─── Text provided

The United States West Texas Intermediate and international-benchmark Brent crude oil futures rose for a fifth week last week as fuel demand rebounded on strong economic growth and increased travel during the northern hemisphere summer, while crude supplies remained tight as the Organization of the Petroleum Exporting Countries and its allies, a group known as OPEC+, maintained production cuts.
Oil prices also found support as the approval of a U.S. infrastructure bill boosted optimism over the energy demand outlook. Meanwhile rising COVID-19 cases in Asia have put a modest dampener on the outlook. Indonesia, for example, is battling record-high cases. Malaysia is set to extend a lockdown and Thailand has announced new COVID-related restrictions.
The focus now shifts to the OPEC+ meeting which is scheduled to be held on July 1. OPEC and its allies, including Russia are expected to discuss further easing of their output cuts from August.

──────
─── Entries provided

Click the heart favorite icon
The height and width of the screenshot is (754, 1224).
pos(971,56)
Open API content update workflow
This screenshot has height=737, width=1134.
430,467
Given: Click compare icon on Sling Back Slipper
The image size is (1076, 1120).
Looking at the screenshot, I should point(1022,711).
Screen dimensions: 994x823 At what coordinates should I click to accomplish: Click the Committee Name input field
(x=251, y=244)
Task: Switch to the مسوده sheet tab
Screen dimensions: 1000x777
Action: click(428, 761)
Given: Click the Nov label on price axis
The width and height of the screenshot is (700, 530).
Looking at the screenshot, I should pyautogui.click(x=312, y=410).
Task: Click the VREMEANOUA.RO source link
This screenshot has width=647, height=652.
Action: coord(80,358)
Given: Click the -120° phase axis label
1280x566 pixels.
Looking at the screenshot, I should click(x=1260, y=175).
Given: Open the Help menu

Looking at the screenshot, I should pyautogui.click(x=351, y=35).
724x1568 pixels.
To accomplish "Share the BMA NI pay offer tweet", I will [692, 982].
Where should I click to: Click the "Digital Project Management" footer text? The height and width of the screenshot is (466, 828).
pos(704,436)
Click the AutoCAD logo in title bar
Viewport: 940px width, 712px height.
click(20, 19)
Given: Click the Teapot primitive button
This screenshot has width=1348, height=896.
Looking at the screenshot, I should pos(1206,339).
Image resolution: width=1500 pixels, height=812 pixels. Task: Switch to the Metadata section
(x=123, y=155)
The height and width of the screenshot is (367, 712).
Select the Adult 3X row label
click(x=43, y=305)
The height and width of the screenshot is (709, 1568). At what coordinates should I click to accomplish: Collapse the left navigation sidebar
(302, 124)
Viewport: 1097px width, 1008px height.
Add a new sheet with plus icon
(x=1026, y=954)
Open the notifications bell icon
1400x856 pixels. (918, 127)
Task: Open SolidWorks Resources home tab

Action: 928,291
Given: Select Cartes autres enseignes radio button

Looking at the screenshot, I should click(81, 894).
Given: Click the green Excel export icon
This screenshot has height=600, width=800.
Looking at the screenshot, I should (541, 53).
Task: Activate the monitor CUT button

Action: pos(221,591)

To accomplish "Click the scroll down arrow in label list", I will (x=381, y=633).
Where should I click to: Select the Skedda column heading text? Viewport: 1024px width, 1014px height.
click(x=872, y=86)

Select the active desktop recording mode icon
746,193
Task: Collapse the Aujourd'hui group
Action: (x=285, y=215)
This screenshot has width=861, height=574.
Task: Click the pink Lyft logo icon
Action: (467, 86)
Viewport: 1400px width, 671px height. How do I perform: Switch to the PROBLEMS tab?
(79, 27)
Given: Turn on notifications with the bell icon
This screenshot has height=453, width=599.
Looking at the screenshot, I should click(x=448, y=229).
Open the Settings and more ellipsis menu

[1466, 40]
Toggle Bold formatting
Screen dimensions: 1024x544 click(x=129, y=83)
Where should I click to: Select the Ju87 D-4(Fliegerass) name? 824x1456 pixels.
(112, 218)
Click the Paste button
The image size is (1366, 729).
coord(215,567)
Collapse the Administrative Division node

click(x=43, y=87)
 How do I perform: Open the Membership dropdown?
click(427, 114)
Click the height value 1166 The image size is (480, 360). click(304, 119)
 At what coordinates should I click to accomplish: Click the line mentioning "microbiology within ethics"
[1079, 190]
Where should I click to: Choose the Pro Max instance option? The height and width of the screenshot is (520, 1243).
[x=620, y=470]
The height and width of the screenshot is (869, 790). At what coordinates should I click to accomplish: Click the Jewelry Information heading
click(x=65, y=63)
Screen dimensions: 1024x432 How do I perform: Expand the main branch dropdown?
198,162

──────

Problem requirements :: According to the oil market report, when is the OPEC+ meeting scheduled to be held? The listing has no connection to the oil market report.

Reply :: July 1